If dependence on glasses alters the quality of life of many patients with refractive errors in their daily lives, the current scenario, with the mandatory use of masks and other protective measures, turns the use of glasses into a real problem for Eva and many other healthcare professionals in the same situation.

Intraocular lens implants

Intraocular lens implant surgery, which Eva has undergone at the Miranza IOA Clinic in Madrid, was an option that the nurse had ruled out for financial reasons and which she has been able to access thanks to the charity initiative. As Dr Ricardo Pérez, the ophthalmologist who performed the surgery, explains, “ICL lenses are a booming solution for correcting refractive errors, such as myopia, without altering eye structures (since they do not require lens removal and, unlike laser techniques, do not affect the cornea).” 
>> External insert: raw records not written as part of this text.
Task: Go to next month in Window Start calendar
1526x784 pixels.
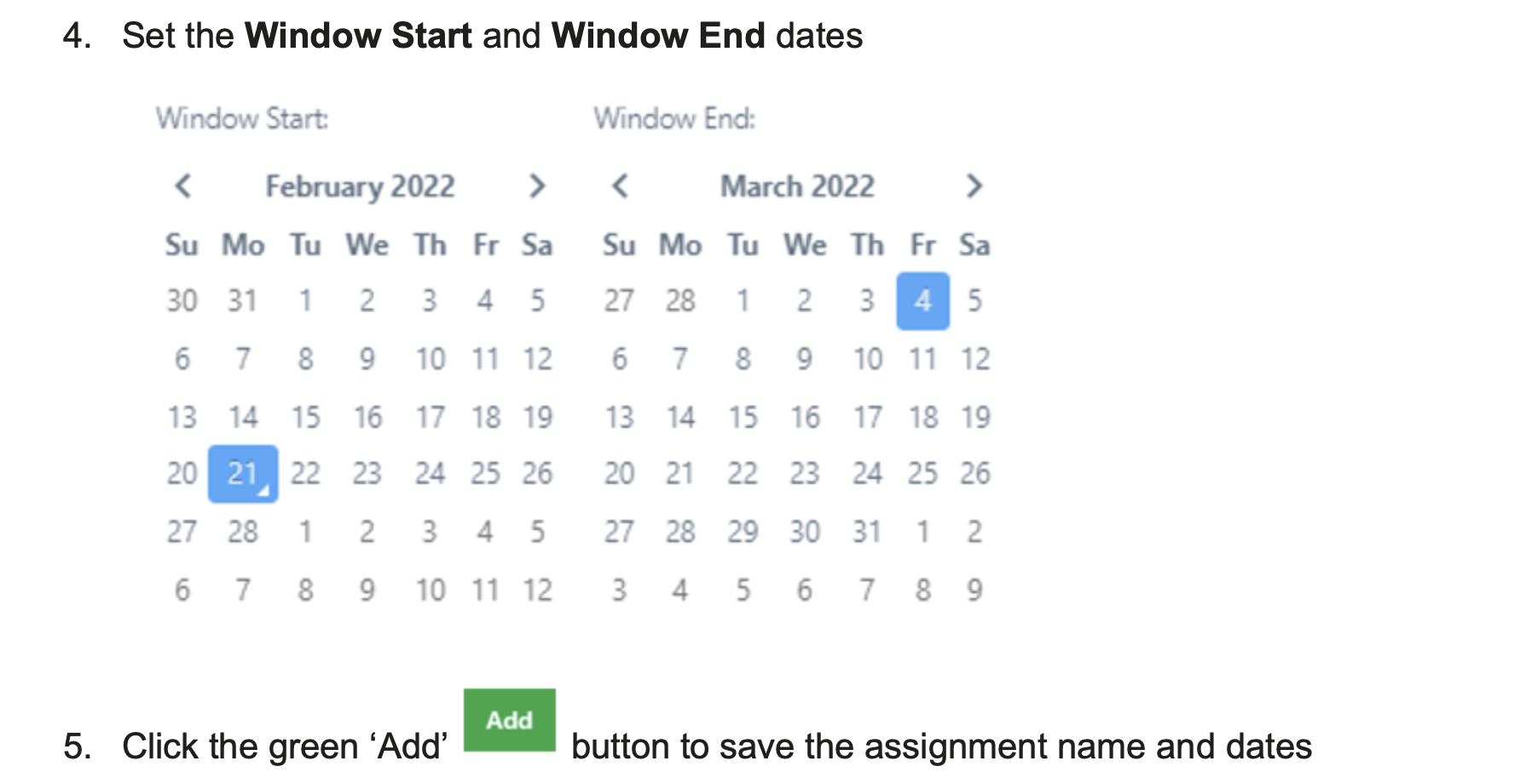Action: pos(536,186)
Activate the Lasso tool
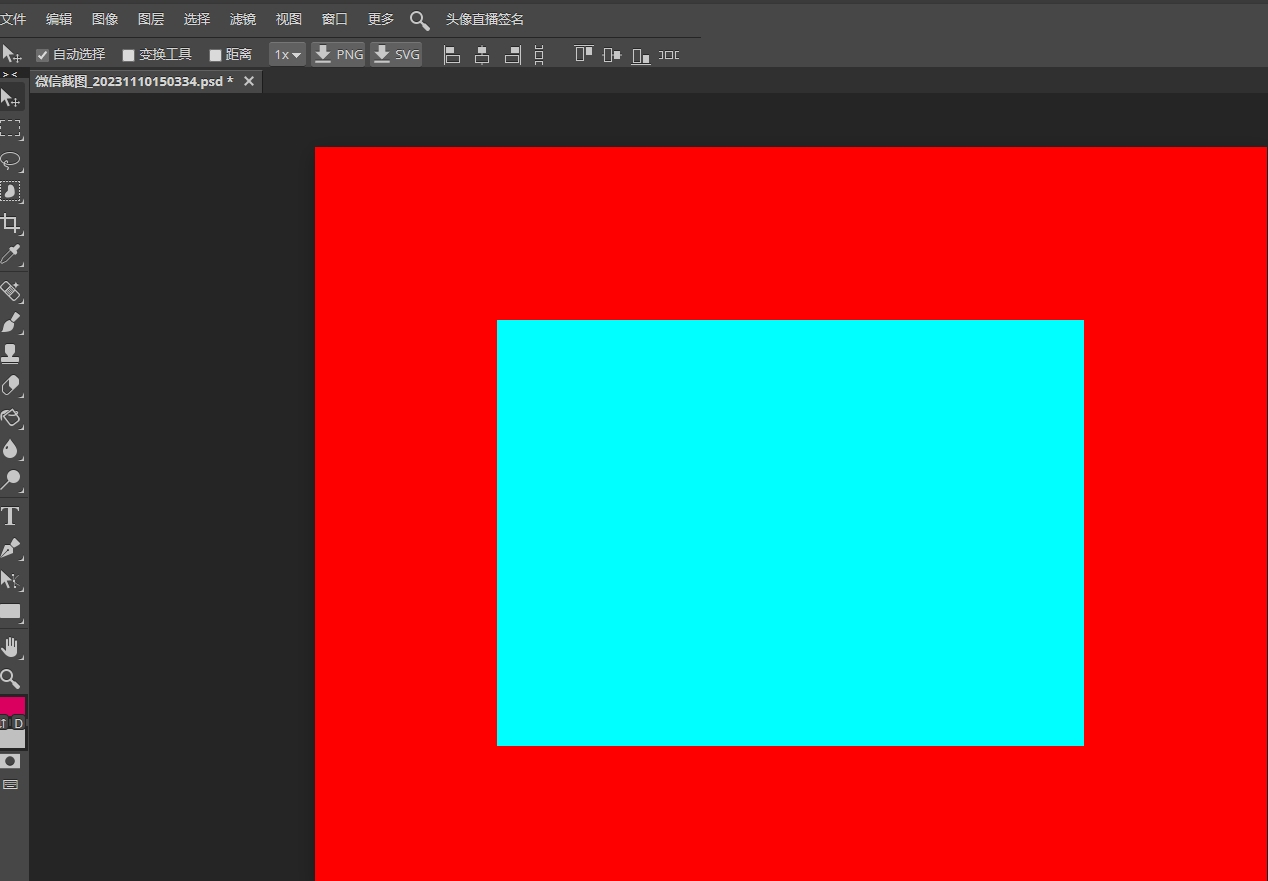 12,161
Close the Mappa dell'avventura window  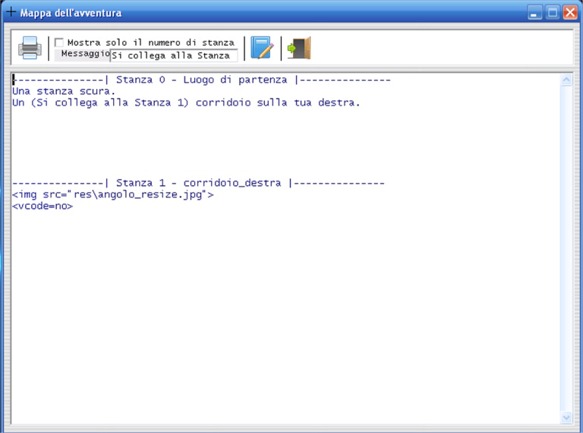point(570,13)
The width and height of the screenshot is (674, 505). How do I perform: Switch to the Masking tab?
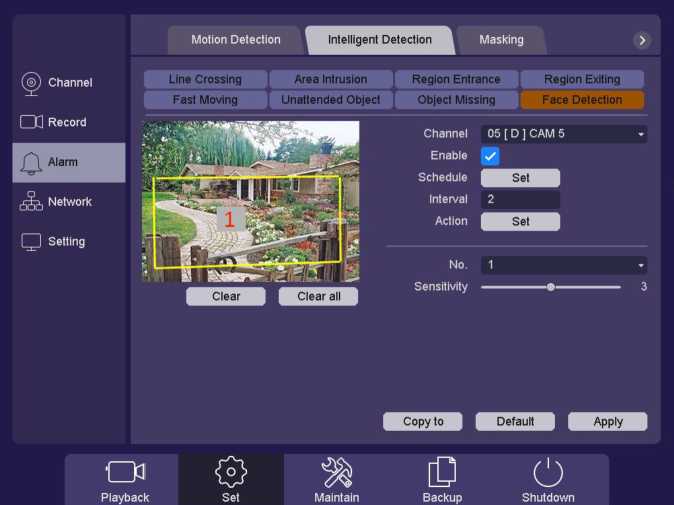point(501,40)
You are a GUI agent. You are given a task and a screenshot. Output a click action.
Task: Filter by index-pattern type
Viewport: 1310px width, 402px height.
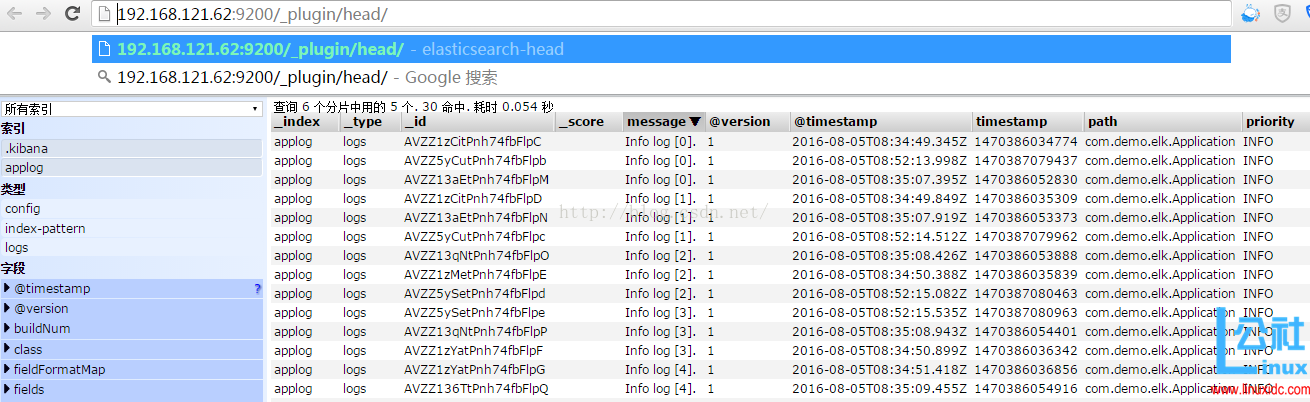click(45, 228)
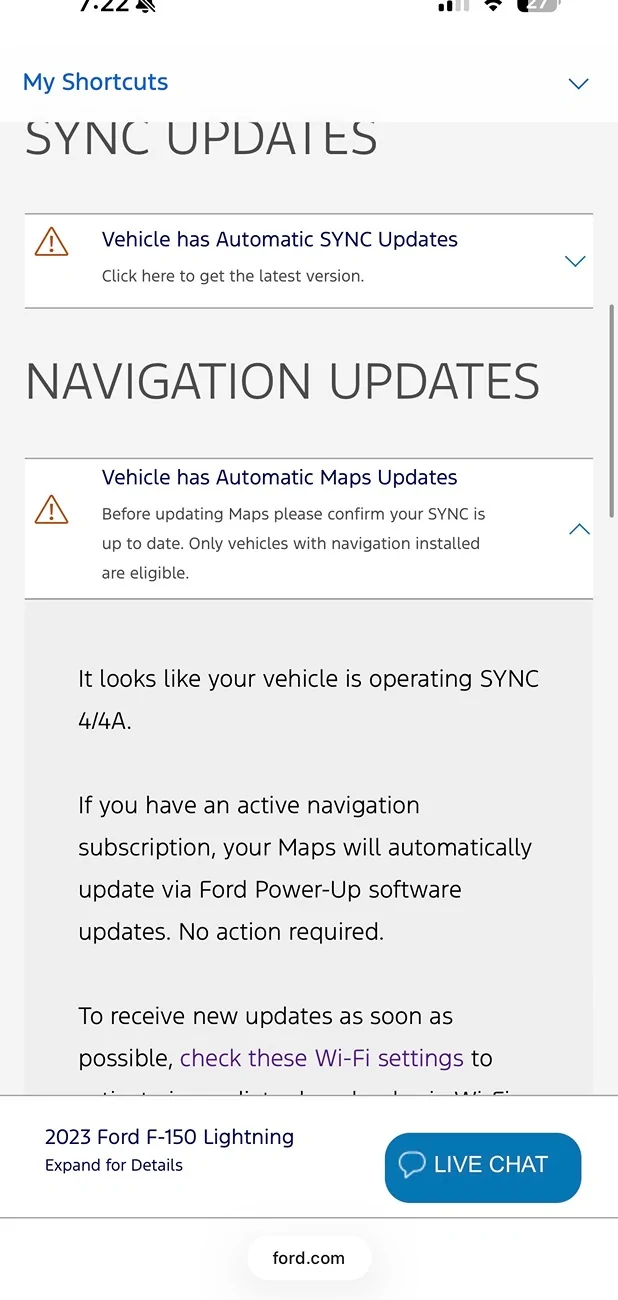
Task: Collapse the Automatic Maps Updates section
Action: (x=579, y=528)
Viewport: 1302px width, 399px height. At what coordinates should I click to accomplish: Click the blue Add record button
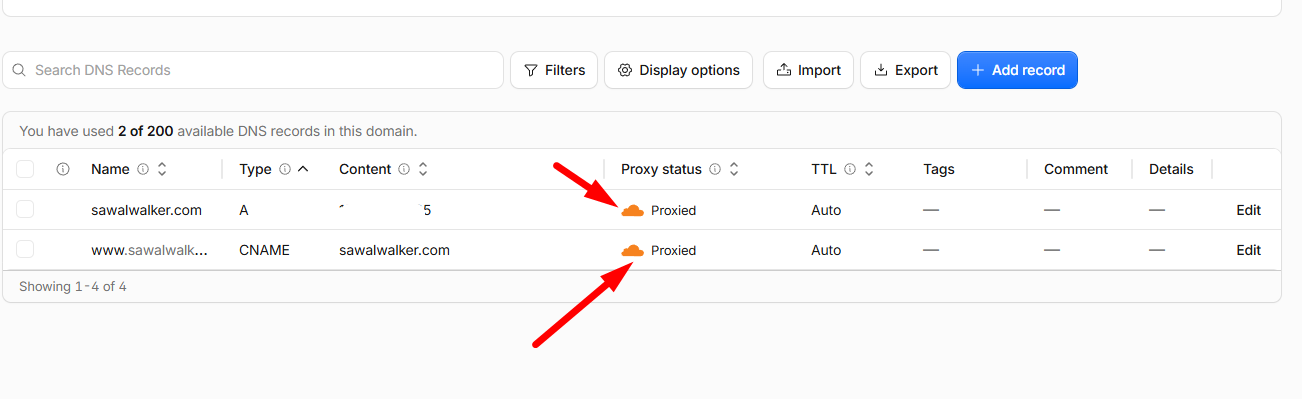coord(1017,70)
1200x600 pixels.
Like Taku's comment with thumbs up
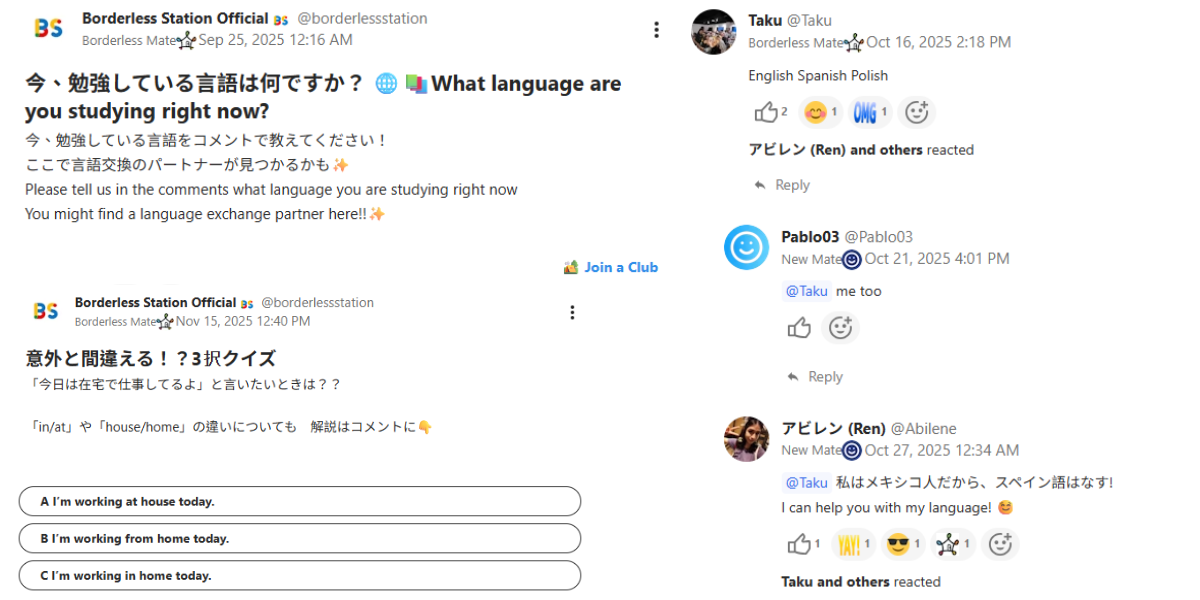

This reversible technique, along with the customised ophthalmic advice received, encouraged Eva to have surgery, an idea she had in mind for years and which was heightened as a result of the circumstances experienced by COVID-19.” 

If anything positive has ensued from this exceptional situation for patients, in Eva’s opinion, it has been getting “new eyes”, thanks to which she has already returned to her job as an ICU nurse and faces the coming scenarios with a clearer vision, hence enjoying “a great change in her quality of life.” 

Committed action

With this campaign, Miranza wanted to put in its two cents during the coronavirus crisis, in which it has already committed itself several times in recent months byproviding respirators in view of the lack of these in many hospitals ICUs or collaborating with “Adopta un Abuelo” (Adopt a Grandparent) through the #MiradasConCorazón (Heartfelt Glances) campaign, with the aim to accompanying lonely elderly patients, who are one of the most impacted groups by COVID-19.